Records supplied below:

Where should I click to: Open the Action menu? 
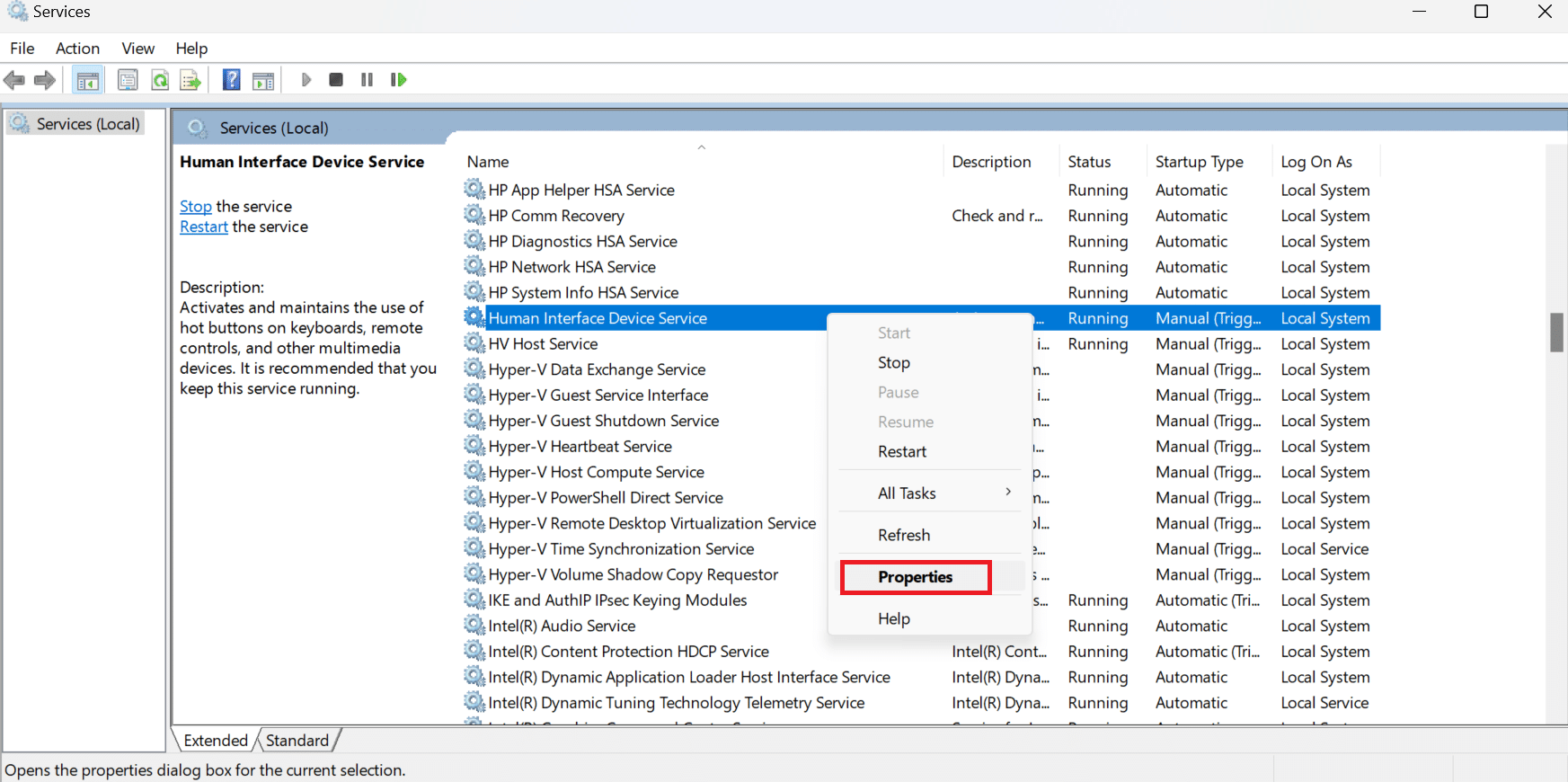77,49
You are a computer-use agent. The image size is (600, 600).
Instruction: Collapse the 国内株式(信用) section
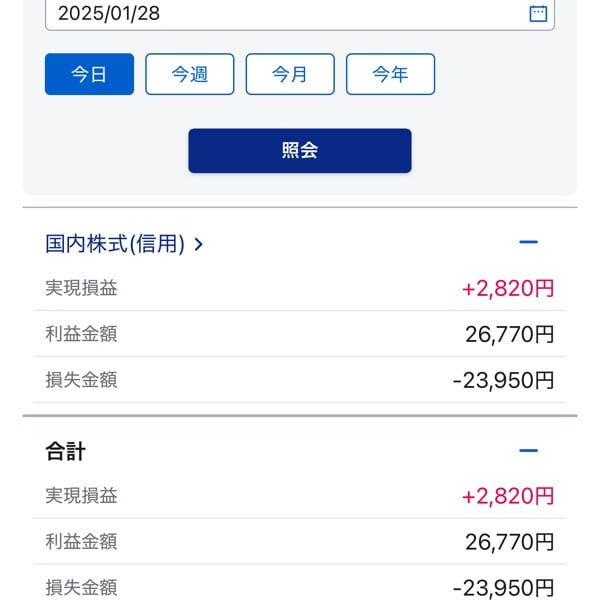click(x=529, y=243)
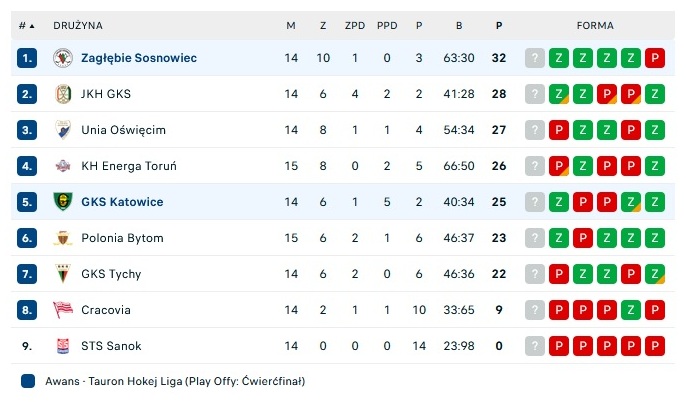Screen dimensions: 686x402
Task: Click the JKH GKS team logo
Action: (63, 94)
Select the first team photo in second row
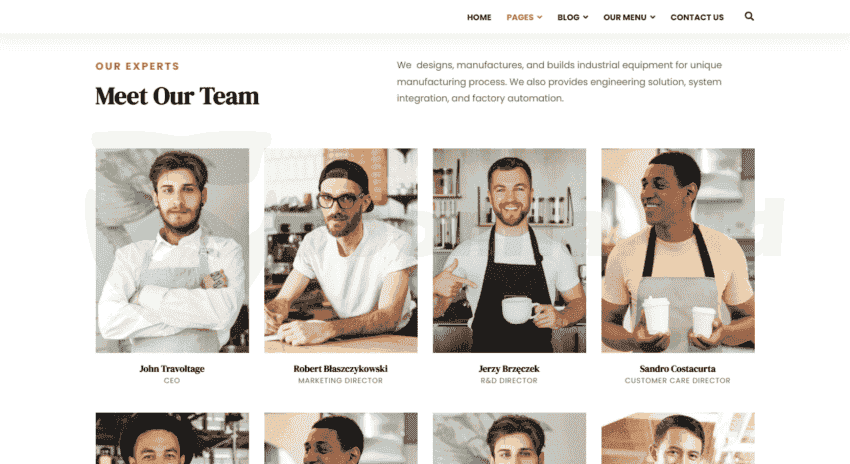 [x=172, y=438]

End of Records supplied.

- _What is required_
Retype the data above in full, exactly as it stands, and skip any image.

- _Answer box_
Where should I click to: Open the Action menu? 
77,49
You are a computer-use agent. The image size is (600, 600).
Instruction: Collapse the 国内株式(信用) section
click(x=529, y=243)
Screen dimensions: 686x402
Task: Click the JKH GKS team logo
Action: (63, 94)
Select the first team photo in second row
 [x=172, y=438]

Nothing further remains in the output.